• **INSTRUCTIONS FOR THE TASK**:
For this exercise, copy exactly the lines below from the one with "Instruction: Click the 全体静音 button" through the one with "The image size is (868, 380)." and leave out the pictures.

• **ENTRIES SUPPLIED**:
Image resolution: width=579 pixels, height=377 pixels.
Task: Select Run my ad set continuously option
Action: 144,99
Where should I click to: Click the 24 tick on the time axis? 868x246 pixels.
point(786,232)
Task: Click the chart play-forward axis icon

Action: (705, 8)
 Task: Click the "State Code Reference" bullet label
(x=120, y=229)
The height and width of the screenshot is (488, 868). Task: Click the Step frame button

--

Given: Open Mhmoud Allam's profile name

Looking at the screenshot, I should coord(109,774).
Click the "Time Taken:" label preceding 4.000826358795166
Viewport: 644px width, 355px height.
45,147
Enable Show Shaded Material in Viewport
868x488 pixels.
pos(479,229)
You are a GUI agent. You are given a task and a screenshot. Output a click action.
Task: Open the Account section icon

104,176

---

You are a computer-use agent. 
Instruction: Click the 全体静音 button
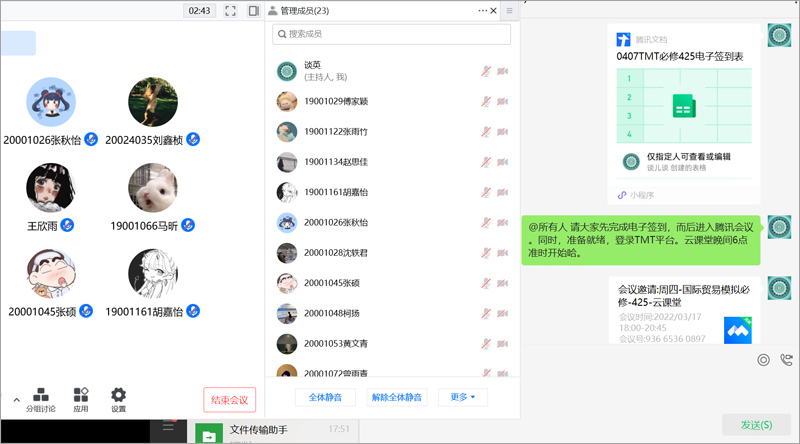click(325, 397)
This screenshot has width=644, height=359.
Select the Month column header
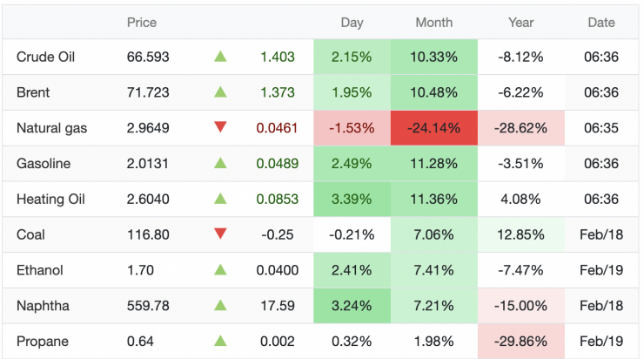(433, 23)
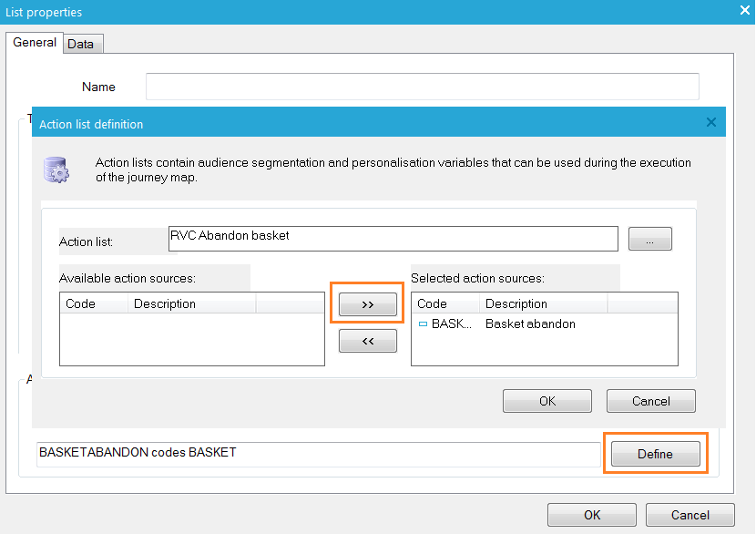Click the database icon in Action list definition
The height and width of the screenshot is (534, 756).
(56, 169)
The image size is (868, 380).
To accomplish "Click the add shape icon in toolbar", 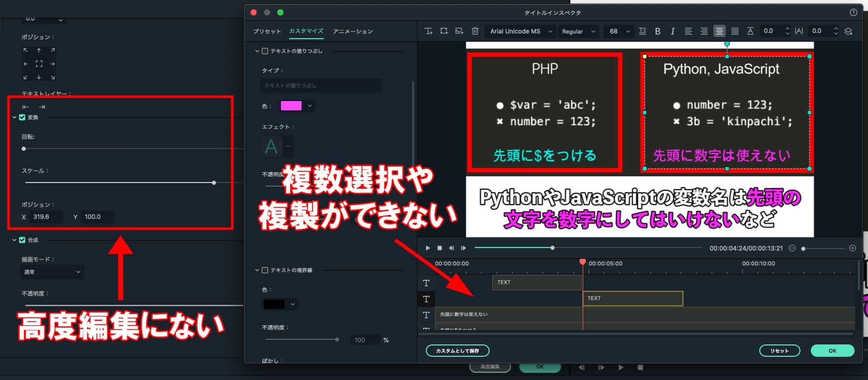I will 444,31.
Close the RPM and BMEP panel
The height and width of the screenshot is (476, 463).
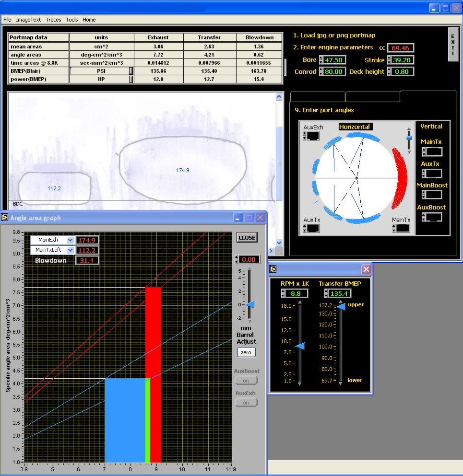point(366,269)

• **RESPONSE**:
Instruction: Click the 全体静音 button
click(325, 397)
This screenshot has width=644, height=359.
Select the Month column header
(433, 23)
Click the database icon in Action list definition
The height and width of the screenshot is (534, 756).
(56, 169)
The image size is (868, 380).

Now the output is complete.